Vivir afuera

Últimamente, yo también considero irme y sumarme a los casi tres millones de bolivianos en el exterior (aunque tal cantidad no se puede oficializar). En otros países el dato no sería significativo, pero para Bolivia, que tiene aproximadamente 10 millones de habitantes viviendo en su territorio, tal cifra de compatriotas migrantes es centro de reflexiones académicas, intervención de la Cooperación Internacional y objeto de políticas públicas. Los motivos, los sufrimientos, los itinerarios de los que se han ido porque tienen una deuda que por las moras y los intereses se han tornado impagable, los que se marchan porque acá el trabajo es cada vez más difícil de conseguir o con sueldos que tienen una ridícula capacidad adquisitiva, los que están obligados a irse porque la tierra está agotada o por el cambio climático, los que se van porque sienten que ya no pueden más. Destinos diversos como Buenos Aires, Madrid, Washington, Sao Paulo son los preferidos por la diáspora boliviana. No sé muy bien lo que me esperaría afuera, aunque, como muchos de los que se han ido, igual prefiero esa lejana incertidumbre del forastero a este puñado de dudas locales y próximas. Pero sí sé que quiero volver y me da nostalgia por adelantado: me agarra la angustia de las fronteras.

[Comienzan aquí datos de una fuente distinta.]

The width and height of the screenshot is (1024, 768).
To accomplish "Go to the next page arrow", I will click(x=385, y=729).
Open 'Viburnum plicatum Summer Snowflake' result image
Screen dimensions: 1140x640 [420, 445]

El fenómeno, complejo y transversalmente concatenado con otra serie de hechos sociales, tiene antecedentes de flujos constantes y con múltiples direcciones: desde los mitimaes reasentados durante el Incario por motivaciones políticas, económicas y territoriales hasta los pioneros del fin del siglo XX que han ido tejiendo silenciosamente las redes en los lugares donde ahora masivamente residen bolivianos. A unos pocos les va muy bien, otros muchos son traficados y sometidos a tratos esclavizadores, son víctimas de discriminación y maltrato. Hay también quienes ni siquiera pueden llegar donde tienen planeado y son detenidos y expulsados. La odisea de los que se han ido porque no quieren vender limones o ser limosneros y terminan convertidos en fantasmas anónimos en lugares extraños (el otro día alguien, nacido en el campo, me contó que cuando se fue se sentía en otro planeta: no sólo todo le resultaba adverso y extraño sino que lo trataban como a un extraterrestre).

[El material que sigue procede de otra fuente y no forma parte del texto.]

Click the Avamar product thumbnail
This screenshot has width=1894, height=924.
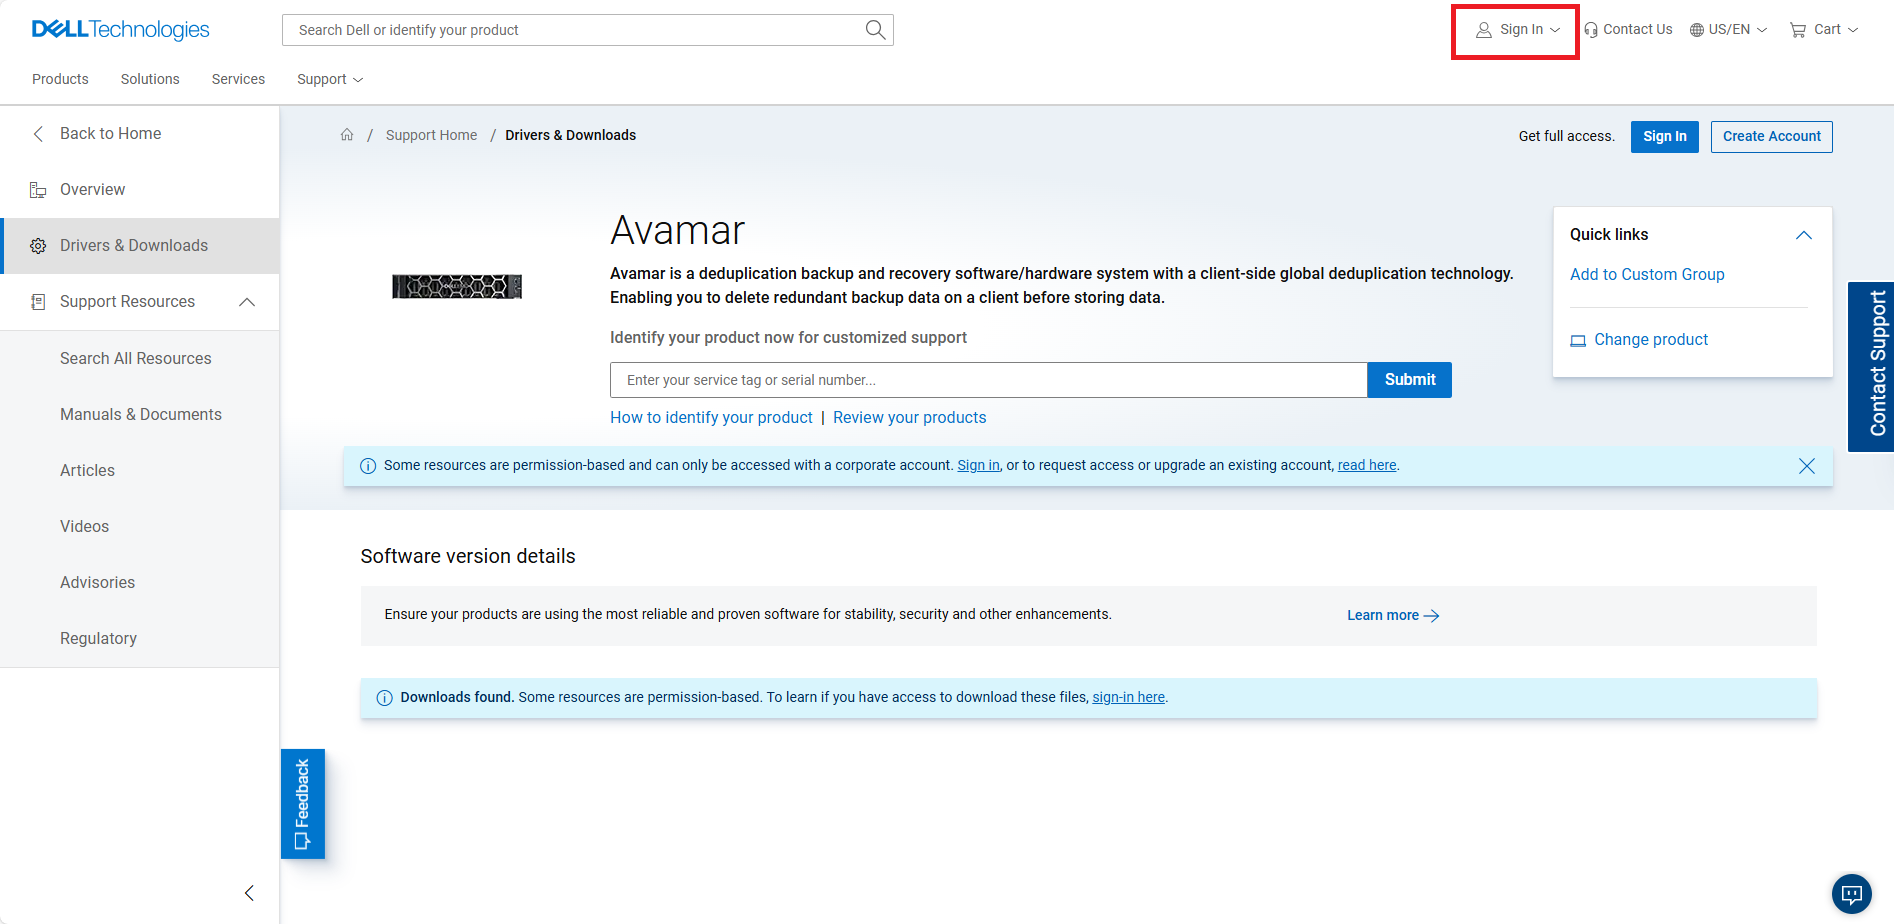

El éxodo no parece que vaya a detenerse pese a que el reforzamiento del control en fronteras, el endurecimiento de las políticas migratorias del Norte, que con ejemplos claros como la situación en Iowa o la Directiva de Retorno, criminalizan la condición del migrante irregular (especialmente latinoamericanos y africanos). Está situación de vulnerabilidad y segregación (sumada a los efectos de la recesión undial) ya ha roto el sueño a quienes retornan sintiéndose fracasados pero también a los que se quedan pendientes esperándolos (las remesas son uno de los principales ingresos económicos del país). Extranjeros indeseados: el discurso universalista de la tolerancia llevado a s máxima contradicción por el utilitarismo capitalista. La movilidad humana es un derecho tan imprescindible como el agua y pretender detenerla es como querer parar un río con diques de arena.

Pero estamos acostumbrados a la adversidad y vamos a seguir yendo (y viniendo). Últimamente hasta nos sentimos optimistas. Incluso hemos empezado a revisar esos mitos que a veces nos estorbaban respirar: no somos tan tristes ni tan mediterráneos, ni tan centrados en nosotros mismos. Además siempre podremos reproducir en cualquier lugar un pedazo de la comunidad imaginaria (con música, imágenes, comida o una conversación) como proyectando un holograma familiar. Nos vamos callados, como queriendo invadir el mundo, con un ají en el bolsillo. Vámonos. Silencio, exilio, astucia.